> _TASK GOAL_
From the listing below, return every line with the string "into" in it.

──────────────────────────────

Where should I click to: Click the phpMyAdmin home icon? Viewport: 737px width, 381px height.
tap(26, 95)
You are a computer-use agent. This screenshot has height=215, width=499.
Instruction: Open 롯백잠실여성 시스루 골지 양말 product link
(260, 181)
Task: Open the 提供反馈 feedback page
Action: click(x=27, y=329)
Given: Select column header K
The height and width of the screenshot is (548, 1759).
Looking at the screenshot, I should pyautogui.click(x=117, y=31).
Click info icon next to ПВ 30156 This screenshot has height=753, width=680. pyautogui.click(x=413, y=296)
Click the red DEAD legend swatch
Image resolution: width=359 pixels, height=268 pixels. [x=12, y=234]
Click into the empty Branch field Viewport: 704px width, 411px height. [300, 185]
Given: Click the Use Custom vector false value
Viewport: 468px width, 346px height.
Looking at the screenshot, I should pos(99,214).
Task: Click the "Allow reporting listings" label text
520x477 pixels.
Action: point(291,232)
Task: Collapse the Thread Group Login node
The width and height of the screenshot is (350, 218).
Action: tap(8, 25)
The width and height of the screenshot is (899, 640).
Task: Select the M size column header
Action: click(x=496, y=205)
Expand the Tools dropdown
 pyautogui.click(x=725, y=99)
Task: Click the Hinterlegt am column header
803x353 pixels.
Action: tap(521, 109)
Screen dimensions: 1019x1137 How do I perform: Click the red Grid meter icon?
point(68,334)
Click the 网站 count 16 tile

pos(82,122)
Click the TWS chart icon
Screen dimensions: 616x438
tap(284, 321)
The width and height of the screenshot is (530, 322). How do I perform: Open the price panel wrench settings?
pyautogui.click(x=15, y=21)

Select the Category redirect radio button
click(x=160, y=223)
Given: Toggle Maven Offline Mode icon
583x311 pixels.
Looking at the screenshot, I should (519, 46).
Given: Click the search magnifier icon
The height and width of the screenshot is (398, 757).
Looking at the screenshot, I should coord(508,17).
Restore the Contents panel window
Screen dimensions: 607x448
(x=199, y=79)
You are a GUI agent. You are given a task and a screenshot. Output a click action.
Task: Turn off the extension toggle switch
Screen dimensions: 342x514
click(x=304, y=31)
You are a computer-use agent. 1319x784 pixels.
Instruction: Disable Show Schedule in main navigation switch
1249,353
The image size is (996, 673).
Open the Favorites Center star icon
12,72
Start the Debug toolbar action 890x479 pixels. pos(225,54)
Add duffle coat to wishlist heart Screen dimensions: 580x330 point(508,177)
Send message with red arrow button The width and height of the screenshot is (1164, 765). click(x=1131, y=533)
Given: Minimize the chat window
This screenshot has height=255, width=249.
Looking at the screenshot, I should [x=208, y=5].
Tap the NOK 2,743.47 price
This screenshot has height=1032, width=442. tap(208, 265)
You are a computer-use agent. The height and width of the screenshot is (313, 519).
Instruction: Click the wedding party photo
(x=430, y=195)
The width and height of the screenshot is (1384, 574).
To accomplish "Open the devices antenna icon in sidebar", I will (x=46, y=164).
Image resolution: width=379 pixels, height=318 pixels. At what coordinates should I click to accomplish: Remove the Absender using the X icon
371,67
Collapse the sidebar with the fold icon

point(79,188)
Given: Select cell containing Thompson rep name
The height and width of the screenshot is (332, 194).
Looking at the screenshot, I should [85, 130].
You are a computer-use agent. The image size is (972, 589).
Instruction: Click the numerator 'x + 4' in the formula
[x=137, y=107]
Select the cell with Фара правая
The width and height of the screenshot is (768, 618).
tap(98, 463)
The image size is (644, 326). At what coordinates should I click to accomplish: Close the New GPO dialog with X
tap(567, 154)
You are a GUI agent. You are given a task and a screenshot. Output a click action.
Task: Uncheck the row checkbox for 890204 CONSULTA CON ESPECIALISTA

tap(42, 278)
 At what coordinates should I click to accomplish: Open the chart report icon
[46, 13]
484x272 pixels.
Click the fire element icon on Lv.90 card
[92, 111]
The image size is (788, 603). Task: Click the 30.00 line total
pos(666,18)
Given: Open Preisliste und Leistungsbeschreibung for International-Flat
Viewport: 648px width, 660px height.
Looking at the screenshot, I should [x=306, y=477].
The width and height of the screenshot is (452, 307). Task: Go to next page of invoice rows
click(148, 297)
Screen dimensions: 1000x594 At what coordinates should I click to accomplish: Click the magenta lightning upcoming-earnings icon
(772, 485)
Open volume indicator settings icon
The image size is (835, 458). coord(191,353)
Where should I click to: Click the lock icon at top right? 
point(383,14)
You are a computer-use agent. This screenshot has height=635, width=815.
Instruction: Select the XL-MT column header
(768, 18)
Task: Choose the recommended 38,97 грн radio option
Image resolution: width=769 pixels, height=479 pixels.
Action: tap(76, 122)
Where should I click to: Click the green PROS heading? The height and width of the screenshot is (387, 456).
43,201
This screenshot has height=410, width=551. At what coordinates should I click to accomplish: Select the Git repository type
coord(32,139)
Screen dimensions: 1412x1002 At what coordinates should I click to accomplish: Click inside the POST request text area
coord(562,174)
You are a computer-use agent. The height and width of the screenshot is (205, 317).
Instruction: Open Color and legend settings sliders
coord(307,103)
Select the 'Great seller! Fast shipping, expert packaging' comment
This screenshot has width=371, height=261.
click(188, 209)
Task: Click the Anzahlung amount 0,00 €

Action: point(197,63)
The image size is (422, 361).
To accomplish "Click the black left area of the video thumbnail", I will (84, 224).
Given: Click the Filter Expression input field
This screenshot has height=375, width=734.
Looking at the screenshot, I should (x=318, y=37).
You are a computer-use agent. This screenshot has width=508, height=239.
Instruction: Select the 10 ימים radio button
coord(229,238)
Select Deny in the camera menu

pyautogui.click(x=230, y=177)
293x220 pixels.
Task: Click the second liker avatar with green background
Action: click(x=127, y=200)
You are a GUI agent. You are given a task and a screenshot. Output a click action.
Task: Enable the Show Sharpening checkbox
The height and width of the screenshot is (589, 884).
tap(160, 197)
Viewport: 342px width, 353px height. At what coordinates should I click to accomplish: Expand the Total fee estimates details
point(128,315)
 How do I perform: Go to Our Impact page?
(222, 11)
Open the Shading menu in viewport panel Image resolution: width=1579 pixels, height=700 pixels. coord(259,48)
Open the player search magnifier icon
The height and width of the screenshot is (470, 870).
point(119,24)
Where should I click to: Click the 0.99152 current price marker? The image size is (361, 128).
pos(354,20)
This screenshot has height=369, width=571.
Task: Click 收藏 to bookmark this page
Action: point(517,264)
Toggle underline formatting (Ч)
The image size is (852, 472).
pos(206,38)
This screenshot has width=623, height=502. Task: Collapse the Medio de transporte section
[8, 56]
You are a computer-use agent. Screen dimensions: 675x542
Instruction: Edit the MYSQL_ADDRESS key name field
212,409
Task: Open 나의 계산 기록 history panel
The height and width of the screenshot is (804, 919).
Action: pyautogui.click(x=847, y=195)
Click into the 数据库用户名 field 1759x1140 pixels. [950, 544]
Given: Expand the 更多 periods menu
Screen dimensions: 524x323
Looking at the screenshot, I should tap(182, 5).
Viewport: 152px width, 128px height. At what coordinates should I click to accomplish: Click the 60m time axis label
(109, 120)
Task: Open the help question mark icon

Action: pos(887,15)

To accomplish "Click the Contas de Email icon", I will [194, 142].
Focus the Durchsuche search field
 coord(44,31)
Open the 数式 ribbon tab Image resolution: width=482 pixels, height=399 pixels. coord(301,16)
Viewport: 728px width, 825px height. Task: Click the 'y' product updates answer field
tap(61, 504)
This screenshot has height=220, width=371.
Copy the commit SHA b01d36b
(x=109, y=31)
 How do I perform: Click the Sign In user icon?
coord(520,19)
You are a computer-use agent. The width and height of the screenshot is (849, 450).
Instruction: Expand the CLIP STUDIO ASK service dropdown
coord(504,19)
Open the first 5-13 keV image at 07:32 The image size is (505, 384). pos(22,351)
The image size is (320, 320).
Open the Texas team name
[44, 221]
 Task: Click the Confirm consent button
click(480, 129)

──────────────────────────────

> _FINISHED TASK_
Click into the empty Branch field Viewport: 704px width, 411px height. [300, 185]
Click into the 数据库用户名 field 1759x1140 pixels. [950, 544]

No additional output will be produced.